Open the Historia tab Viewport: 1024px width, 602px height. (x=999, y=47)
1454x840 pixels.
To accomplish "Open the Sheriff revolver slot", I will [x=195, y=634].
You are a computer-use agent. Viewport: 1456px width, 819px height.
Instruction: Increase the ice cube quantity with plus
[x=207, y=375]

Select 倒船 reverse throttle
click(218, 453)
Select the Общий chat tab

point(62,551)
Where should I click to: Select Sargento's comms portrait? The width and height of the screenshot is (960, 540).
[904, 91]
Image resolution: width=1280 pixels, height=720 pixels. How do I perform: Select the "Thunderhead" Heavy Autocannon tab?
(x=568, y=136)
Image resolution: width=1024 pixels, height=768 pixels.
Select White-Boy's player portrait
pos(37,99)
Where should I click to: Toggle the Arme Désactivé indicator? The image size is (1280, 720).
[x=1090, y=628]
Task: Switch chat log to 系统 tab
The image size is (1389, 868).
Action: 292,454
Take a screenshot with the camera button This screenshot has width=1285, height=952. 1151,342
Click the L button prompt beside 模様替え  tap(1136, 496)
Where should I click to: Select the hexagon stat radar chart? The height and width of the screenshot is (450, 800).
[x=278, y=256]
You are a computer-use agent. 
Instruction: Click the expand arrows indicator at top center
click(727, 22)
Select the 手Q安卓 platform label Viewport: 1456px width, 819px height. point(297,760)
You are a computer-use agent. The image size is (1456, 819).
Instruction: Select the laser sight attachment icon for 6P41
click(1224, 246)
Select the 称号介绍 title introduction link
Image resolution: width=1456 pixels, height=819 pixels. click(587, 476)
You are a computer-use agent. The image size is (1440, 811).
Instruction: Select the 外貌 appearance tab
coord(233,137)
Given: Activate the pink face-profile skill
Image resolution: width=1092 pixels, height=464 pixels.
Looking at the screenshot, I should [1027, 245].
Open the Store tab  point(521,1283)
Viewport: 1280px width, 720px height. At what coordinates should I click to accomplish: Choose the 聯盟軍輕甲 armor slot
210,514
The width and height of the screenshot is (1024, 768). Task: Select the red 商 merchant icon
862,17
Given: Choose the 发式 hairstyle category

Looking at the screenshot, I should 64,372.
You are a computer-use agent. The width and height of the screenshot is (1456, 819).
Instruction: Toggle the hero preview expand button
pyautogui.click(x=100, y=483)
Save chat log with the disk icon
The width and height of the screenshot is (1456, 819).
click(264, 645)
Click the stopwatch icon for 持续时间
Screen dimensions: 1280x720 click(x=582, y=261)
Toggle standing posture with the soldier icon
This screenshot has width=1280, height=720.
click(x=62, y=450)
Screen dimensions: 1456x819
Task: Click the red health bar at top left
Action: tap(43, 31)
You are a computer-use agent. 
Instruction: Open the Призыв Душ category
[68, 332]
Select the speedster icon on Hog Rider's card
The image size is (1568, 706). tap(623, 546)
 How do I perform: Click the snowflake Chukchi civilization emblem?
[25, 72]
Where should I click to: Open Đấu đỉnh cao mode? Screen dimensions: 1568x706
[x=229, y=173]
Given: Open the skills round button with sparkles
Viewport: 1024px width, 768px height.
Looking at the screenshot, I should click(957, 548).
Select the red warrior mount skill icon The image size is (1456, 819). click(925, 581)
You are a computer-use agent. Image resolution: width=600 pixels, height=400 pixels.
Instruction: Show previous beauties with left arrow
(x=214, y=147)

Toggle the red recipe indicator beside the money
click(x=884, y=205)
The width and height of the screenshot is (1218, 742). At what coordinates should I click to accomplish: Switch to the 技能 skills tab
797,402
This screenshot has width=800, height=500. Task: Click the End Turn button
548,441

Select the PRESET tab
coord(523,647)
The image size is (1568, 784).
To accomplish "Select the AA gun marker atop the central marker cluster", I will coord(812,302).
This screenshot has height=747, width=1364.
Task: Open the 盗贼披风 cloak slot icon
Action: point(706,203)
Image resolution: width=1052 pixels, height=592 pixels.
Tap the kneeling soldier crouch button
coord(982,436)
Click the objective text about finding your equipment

* * *

__Problem description__
Give all the rows above as a Markdown table with the columns "No." and "Entry", numbering each row and skipping any blank ones.

__Result for this exercise__
| No. | Entry |
|---|---|
| 1 | Open the Historia tab Viewport: 1024px width, 602px height. (x=999, y=47) |
| 2 | 1454x840 pixels. |
| 3 | To accomplish "Open the Sheriff revolver slot", I will [x=195, y=634]. |
| 4 | You are a computer-use agent. Viewport: 1456px width, 819px height. |
| 5 | Instruction: Increase the ice cube quantity with plus |
| 6 | [x=207, y=375] |
| 7 | Select 倒船 reverse throttle |
| 8 | click(218, 453) |
| 9 | Select the Общий chat tab |
| 10 | point(62,551) |
| 11 | Where should I click to: Select Sargento's comms portrait? The width and height of the screenshot is (960, 540). |
| 12 | [904, 91] |
| 13 | Image resolution: width=1280 pixels, height=720 pixels. How do I perform: Select the "Thunderhead" Heavy Autocannon tab? |
| 14 | (x=568, y=136) |
| 15 | Image resolution: width=1024 pixels, height=768 pixels. |
| 16 | Select White-Boy's player portrait |
| 17 | pos(37,99) |
| 18 | Where should I click to: Toggle the Arme Désactivé indicator? The image size is (1280, 720). |
| 19 | [x=1090, y=628] |
| 20 | Task: Switch chat log to 系统 tab |
| 21 | The image size is (1389, 868). |
| 22 | Action: 292,454 |
| 23 | Take a screenshot with the camera button This screenshot has width=1285, height=952. 1151,342 |
| 24 | Click the L button prompt beside 模様替え  tap(1136, 496) |
| 25 | Where should I click to: Select the hexagon stat radar chart? The height and width of the screenshot is (450, 800). |
| 26 | [x=278, y=256] |
| 27 | You are a computer-use agent.  |
| 28 | Instruction: Click the expand arrows indicator at top center |
| 29 | click(727, 22) |
| 30 | Select the 手Q安卓 platform label Viewport: 1456px width, 819px height. point(297,760) |
| 31 | You are a computer-use agent. The image size is (1456, 819). |
| 32 | Instruction: Select the laser sight attachment icon for 6P41 |
| 33 | click(1224, 246) |
| 34 | Select the 称号介绍 title introduction link |
| 35 | Image resolution: width=1456 pixels, height=819 pixels. click(587, 476) |
| 36 | You are a computer-use agent. The image size is (1440, 811). |
| 37 | Instruction: Select the 外貌 appearance tab |
| 38 | coord(233,137) |
| 39 | Given: Activate the pink face-profile skill |
| 40 | Image resolution: width=1092 pixels, height=464 pixels. |
| 41 | Looking at the screenshot, I should [1027, 245]. |
| 42 | Open the Store tab  point(521,1283) |
| 43 | Viewport: 1280px width, 720px height. At what coordinates should I click to accomplish: Choose the 聯盟軍輕甲 armor slot |
| 44 | 210,514 |
| 45 | The width and height of the screenshot is (1024, 768). Task: Select the red 商 merchant icon |
| 46 | 862,17 |
| 47 | Given: Choose the 发式 hairstyle category |
| 48 | Looking at the screenshot, I should 64,372. |
| 49 | You are a computer-use agent. The width and height of the screenshot is (1456, 819). |
| 50 | Instruction: Toggle the hero preview expand button |
| 51 | pyautogui.click(x=100, y=483) |
| 52 | Save chat log with the disk icon |
| 53 | The width and height of the screenshot is (1456, 819). |
| 54 | click(264, 645) |
| 55 | Click the stopwatch icon for 持续时间 |
| 56 | Screen dimensions: 1280x720 click(x=582, y=261) |
| 57 | Toggle standing posture with the soldier icon |
| 58 | This screenshot has width=1280, height=720. |
| 59 | click(x=62, y=450) |
| 60 | Screen dimensions: 1456x819 |
| 61 | Task: Click the red health bar at top left |
| 62 | Action: tap(43, 31) |
| 63 | You are a computer-use agent.  |
| 64 | Instruction: Open the Призыв Душ category |
| 65 | [68, 332] |
| 66 | Select the speedster icon on Hog Rider's card |
| 67 | The image size is (1568, 706). tap(623, 546) |
| 68 |  How do I perform: Click the snowflake Chukchi civilization emblem? |
| 69 | [25, 72] |
| 70 | Where should I click to: Open Đấu đỉnh cao mode? Screen dimensions: 1568x706 |
| 71 | [x=229, y=173] |
| 72 | Given: Open the skills round button with sparkles |
| 73 | Viewport: 1024px width, 768px height. |
| 74 | Looking at the screenshot, I should click(957, 548). |
| 75 | Select the red warrior mount skill icon The image size is (1456, 819). click(925, 581) |
| 76 | You are a computer-use agent. Image resolution: width=600 pixels, height=400 pixels. |
| 77 | Instruction: Show previous beauties with left arrow |
| 78 | (x=214, y=147) |
| 79 | Toggle the red recipe indicator beside the money |
| 80 | click(x=884, y=205) |
| 81 | The width and height of the screenshot is (1218, 742). At what coordinates should I click to accomplish: Switch to the 技能 skills tab |
| 82 | 797,402 |
| 83 | This screenshot has width=800, height=500. Task: Click the End Turn button |
| 84 | 548,441 |
| 85 | Select the PRESET tab |
| 86 | coord(523,647) |
| 87 | The image size is (1568, 784). |
| 88 | To accomplish "Select the AA gun marker atop the central marker cluster", I will coord(812,302). |
| 89 | This screenshot has height=747, width=1364. |
| 90 | Task: Open the 盗贼披风 cloak slot icon |
| 91 | Action: point(706,203) |
| 92 | Image resolution: width=1052 pixels, height=592 pixels. |
| 93 | Tap the kneeling soldier crouch button |
| 94 | coord(982,436) |
| 95 | Click the objective text about finding your equipment |